What is required: Type out the entries again, keeping every word unchanged.

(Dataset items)
──────────────────────────────

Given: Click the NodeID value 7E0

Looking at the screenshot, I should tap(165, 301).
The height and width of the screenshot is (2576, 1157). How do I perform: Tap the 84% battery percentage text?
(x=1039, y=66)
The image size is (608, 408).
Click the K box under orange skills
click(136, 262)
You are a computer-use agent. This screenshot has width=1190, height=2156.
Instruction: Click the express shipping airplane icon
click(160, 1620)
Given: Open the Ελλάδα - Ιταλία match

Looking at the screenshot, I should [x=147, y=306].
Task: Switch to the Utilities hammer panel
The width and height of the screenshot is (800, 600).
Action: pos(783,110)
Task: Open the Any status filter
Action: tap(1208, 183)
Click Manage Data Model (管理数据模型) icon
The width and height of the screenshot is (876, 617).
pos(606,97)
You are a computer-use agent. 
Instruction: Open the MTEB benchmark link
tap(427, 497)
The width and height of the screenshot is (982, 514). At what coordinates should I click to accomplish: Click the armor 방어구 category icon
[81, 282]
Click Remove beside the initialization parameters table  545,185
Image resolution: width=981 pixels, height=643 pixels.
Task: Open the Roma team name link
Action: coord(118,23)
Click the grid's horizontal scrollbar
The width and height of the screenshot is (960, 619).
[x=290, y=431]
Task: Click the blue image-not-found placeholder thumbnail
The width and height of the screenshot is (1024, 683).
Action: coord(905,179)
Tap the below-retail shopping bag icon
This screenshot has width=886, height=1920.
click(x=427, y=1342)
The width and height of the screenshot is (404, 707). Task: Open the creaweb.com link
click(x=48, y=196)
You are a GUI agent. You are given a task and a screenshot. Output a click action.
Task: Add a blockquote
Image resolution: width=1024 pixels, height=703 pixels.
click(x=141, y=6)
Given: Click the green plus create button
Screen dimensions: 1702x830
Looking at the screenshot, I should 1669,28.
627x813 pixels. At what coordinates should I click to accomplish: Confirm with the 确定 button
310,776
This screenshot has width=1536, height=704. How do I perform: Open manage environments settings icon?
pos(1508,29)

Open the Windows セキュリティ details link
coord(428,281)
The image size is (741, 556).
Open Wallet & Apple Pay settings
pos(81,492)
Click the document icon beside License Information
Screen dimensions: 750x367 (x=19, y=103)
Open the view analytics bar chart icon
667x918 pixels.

──────────────────────────────

Solved problem:
Given: Click the NodeID value 7E0

Looking at the screenshot, I should tap(165, 301).
The height and width of the screenshot is (2576, 1157). How do I perform: Tap the 84% battery percentage text?
(x=1039, y=66)
The image size is (608, 408).
Click the K box under orange skills
click(136, 262)
You are a computer-use agent. This screenshot has width=1190, height=2156.
Instruction: Click the express shipping airplane icon
click(160, 1620)
Given: Open the Ελλάδα - Ιταλία match

Looking at the screenshot, I should [x=147, y=306].
Task: Switch to the Utilities hammer panel
The width and height of the screenshot is (800, 600).
Action: pos(783,110)
Task: Open the Any status filter
Action: tap(1208, 183)
Click Manage Data Model (管理数据模型) icon
The width and height of the screenshot is (876, 617).
pos(606,97)
You are a computer-use agent. 
Instruction: Open the MTEB benchmark link
tap(427, 497)
The width and height of the screenshot is (982, 514). At what coordinates should I click to accomplish: Click the armor 방어구 category icon
[81, 282]
Click Remove beside the initialization parameters table  545,185
Image resolution: width=981 pixels, height=643 pixels.
Task: Open the Roma team name link
Action: coord(118,23)
Click the grid's horizontal scrollbar
The width and height of the screenshot is (960, 619).
[x=290, y=431]
Task: Click the blue image-not-found placeholder thumbnail
The width and height of the screenshot is (1024, 683).
Action: coord(905,179)
Tap the below-retail shopping bag icon
This screenshot has width=886, height=1920.
click(x=427, y=1342)
The width and height of the screenshot is (404, 707). Task: Open the creaweb.com link
click(x=48, y=196)
You are a GUI agent. You are given a task and a screenshot. Output a click action.
Task: Add a blockquote
Image resolution: width=1024 pixels, height=703 pixels.
click(x=141, y=6)
Given: Click the green plus create button
Screen dimensions: 1702x830
Looking at the screenshot, I should 1669,28.
627x813 pixels. At what coordinates should I click to accomplish: Confirm with the 确定 button
310,776
This screenshot has width=1536, height=704. How do I perform: Open manage environments settings icon?
pos(1508,29)

Open the Windows セキュリティ details link
coord(428,281)
The image size is (741, 556).
Open Wallet & Apple Pay settings
pos(81,492)
Click the document icon beside License Information
Screen dimensions: 750x367 (x=19, y=103)
Open the view analytics bar chart icon
667x918 pixels.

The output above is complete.